Important recent development with respect to the use of tracking cookies for analytics and marketing purposes on websites, further to a judgment of the European Court of Justice (ECJ) in the “Planet49” case on 1 October 2019 (case C-673/17).
Admissible practice prior to the ECJ “Planet49” judgment
Cookies are small text files that are placed on users’ devices to collect information for various purposes, such as to remember a user’s preference, to tailor shown ads and to enable website operators to analyse traffic)
Directive 2002/58/EC, as implemented in national laws of the EU Member States, governs the use of cookies and was due to be replaced by a new ePrivacy Regulation alongside the introduction of the GDPR on 25 May 2018 (ePrivacy Directive). Under the ePrivacy Directive, the placement of cookies can only be based on consent, with the notable exception of “strictly necessary” cookies.
However, no consent pursuant to the requirements of the GDPR (which must be freely given, specific, informed and unambiguous, and must result from a clear affirmative action by the user to be valid) was obtained, as consent was inferred from the silence or the implied conduct of the user (such as the further use of the website), as long as the user was informed about the use of cookies through the use of a cookie banner and a reference to a data protection notice.
Cookies were thus often installed at the time of first access to a website. Such cookies would then immediately start collecting personal data and other information.
Typical cookie banners would read “By pursuing your navigation on the website or closing this message, you agree to our use cookies in accordance with our privacy policy” or “If you continue using our website, we will assume that you are happy to receive all cookies on this website in accordance with our cookies policy”.
Why was such practice largely considered permissible?
Prior to the introduction of the GDPR, it was widely accepted that consent could be obtained through the use of a cookie banner, simply referring users to a cookie or privacy policy and informing users that continuing to use the website implies their consent to the setting of cookies.
Post GDPR, the legal situation in relation to cookies became somewhat unclear because of the fact that the ePrivacy Directive was not replaced yet.
Despite this potential uncertainty, the above practice was still considered acceptable post GDPR by a large number of EU data protection authorities.

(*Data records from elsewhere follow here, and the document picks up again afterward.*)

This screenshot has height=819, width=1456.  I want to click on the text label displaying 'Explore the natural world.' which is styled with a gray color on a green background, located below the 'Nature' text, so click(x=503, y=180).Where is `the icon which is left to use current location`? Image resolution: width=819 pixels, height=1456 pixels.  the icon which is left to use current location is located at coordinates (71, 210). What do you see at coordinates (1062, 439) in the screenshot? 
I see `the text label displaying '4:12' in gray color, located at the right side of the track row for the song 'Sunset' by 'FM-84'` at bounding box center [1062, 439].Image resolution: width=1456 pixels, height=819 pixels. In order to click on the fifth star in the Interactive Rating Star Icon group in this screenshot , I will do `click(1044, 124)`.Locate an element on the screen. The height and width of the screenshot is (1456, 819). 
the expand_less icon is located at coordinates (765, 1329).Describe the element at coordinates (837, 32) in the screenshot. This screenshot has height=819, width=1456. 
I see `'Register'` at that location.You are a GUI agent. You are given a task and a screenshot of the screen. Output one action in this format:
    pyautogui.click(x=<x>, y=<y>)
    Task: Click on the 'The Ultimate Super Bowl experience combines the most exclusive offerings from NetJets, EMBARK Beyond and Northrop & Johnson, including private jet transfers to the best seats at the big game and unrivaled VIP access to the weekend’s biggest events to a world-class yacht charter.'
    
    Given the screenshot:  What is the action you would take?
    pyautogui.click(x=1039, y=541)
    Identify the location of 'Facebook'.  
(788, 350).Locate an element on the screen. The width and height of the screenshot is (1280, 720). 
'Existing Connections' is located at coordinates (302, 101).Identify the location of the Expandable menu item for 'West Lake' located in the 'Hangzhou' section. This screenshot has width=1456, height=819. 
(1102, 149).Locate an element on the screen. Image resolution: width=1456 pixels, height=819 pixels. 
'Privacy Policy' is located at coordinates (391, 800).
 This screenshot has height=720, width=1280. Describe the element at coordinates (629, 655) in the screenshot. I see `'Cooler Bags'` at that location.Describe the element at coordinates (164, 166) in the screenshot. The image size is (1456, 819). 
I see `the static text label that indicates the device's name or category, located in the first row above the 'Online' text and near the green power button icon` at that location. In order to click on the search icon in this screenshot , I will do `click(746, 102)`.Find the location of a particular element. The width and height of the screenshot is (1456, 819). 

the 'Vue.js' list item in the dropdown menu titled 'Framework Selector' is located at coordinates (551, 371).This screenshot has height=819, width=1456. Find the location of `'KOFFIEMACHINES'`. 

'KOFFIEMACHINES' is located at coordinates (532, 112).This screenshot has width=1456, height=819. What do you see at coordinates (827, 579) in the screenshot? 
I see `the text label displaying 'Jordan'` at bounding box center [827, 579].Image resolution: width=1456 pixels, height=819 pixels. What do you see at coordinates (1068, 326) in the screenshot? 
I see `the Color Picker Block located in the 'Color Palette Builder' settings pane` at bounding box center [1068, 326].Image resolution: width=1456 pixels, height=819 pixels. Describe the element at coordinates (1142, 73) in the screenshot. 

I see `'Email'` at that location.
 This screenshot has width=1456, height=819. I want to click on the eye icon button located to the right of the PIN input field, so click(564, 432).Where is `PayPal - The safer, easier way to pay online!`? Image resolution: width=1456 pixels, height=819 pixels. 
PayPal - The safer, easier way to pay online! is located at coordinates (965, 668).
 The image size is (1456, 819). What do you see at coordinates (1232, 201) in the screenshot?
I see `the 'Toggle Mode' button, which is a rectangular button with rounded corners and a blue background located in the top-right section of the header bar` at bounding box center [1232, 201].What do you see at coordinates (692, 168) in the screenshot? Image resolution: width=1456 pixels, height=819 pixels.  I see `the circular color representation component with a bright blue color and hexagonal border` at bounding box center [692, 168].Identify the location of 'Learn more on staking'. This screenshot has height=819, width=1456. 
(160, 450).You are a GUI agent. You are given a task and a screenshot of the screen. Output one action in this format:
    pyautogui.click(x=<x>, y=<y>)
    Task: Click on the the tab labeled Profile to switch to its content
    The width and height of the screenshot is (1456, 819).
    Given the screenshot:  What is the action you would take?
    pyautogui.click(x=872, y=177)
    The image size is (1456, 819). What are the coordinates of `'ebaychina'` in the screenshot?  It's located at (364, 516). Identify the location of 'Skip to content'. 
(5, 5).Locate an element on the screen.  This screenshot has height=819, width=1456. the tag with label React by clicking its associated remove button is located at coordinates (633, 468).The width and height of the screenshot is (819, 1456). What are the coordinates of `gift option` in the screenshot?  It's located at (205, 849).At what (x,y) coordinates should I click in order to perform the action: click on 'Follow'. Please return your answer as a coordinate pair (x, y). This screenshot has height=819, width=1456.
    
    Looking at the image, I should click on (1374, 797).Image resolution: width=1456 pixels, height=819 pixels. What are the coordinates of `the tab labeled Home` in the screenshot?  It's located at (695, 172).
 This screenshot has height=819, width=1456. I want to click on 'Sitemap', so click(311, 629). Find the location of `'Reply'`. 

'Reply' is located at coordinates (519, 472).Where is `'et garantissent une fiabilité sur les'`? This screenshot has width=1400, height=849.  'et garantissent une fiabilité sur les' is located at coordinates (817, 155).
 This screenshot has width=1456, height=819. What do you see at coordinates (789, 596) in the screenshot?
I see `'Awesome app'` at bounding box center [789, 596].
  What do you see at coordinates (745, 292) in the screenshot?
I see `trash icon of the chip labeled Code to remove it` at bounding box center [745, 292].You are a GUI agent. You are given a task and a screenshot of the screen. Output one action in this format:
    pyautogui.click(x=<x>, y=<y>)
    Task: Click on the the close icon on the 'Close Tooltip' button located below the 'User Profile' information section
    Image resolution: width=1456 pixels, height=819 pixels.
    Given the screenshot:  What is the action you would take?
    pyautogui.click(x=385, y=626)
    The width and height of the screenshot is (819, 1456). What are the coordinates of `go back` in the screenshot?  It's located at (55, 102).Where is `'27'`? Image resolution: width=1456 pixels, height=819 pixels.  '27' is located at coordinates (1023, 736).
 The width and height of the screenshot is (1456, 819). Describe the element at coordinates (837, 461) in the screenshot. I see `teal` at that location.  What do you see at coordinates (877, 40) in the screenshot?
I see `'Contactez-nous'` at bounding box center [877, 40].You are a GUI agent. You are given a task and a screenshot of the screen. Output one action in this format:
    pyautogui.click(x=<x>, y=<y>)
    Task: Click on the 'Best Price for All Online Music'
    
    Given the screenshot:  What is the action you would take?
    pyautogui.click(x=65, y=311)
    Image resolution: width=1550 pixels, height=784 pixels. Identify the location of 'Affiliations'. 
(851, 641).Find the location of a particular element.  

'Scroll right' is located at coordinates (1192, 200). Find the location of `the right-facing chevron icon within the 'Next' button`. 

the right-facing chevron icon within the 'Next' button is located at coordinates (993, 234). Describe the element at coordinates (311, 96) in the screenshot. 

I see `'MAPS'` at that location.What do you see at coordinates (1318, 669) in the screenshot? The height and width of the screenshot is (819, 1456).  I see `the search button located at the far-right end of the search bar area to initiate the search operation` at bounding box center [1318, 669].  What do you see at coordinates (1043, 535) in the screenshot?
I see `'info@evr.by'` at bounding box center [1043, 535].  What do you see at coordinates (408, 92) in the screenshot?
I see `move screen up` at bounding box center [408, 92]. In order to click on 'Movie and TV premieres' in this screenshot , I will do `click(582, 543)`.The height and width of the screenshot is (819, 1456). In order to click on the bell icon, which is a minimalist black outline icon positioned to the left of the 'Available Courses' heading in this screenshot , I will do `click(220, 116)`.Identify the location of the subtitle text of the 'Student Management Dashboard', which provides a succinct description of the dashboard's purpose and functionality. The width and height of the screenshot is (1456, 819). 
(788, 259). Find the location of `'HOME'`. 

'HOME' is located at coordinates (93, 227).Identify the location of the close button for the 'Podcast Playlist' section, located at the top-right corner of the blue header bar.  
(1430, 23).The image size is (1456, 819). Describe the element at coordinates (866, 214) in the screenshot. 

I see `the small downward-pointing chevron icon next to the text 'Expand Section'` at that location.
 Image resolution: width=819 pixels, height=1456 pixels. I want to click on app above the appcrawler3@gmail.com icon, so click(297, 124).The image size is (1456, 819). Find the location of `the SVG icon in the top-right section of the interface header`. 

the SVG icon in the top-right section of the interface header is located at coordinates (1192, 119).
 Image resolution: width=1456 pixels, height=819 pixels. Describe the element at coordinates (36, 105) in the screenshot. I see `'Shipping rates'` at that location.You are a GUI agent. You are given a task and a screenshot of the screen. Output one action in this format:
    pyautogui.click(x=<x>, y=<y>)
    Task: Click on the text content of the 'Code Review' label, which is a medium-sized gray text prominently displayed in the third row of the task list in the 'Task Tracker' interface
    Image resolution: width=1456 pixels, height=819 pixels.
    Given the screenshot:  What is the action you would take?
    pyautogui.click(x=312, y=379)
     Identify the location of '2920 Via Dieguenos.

Indeed, the consent under the ePrivacy Directive was considered different and more easy to obtain than consent under the GDPR, as the implementation of the ePrivacy Directive in the various EU member states does not refer to GDPR-standard consent.
Dissenting views
The European Data Protection Board (EDPB) issued a written opinion in March 2019 addressing the interplay between the ePrivacy Directive and the GDPR. Although not specifically addressed in the EDPB’s opinion, some suggested that the EDPB’s opinion was to be interpreted as meaning that all references to “consent” in the ePrivacy Directive means consent as defined by the GDPR.
In their guidance notes issued in July 2019, the French and UK data protection authorities (the CNIL and ICO) clearly stated (i) that it is the GDPR standard of consent that must be obtained before placing cookies on users’ devices and
(ii) that users must take a clear and positive action to give their consent to cookies (and continuing to use a website does not constitute such as valid consent).
It is worth noting that, on certain aspects, such guidance documents go further than the current draft of the new ePrivacy Regulation (dd. 4 October 2019) which is due to replace the existing ePrivacy Directive (e.g. the current draft permits operators to place first or third party cookies on users’ devices without consent for “audience measuring”, i.e. to analyse traffic passing through their websites for the purpose of optimising the service).
The ECJ “Planet49” judgment of 1 October 2019
The ECJ ruled in its “Planet49” judgment that the GDPR-standard consent also applies to the setting of cookies under the ePrivacy Directive, thereby following the interpretation of the CNIL and the ICO.
Therefore, an active and informed consent is required for placing cookies and profiling technologies including advertising cookies (but not for strictly necessary cookies). Pre-ticked boxes, for example, are not a valid mean to obtain consent.
In addition, the ECJ confirmed that it does not matter whether personal data are collected through the cookies and that consent must be obtained even when the placement of cookies does not involve the processing of personal data.
The ECJ also ruled that the controller should inform users of the lifespan of each cookie and on any third parties access to information collected through such cookies, prior to obtaining their consent.
Practical implications and recommendations
While the ICO and CNIL’s guidance and the ECJ’s “Planet49” judgment may be subject to criticism, it is likely the requirement of a GDPR-standard consent will be confirmed by the future ePrivacy Regulation (with a number of exceptions for certain types of cookies).
Accordingly, a prudent approach would consist in reviewing as soon as possible existing cookies practices, including the manner in which user consent is obtained, along with existing cookie banners, cookies information notices and consent management.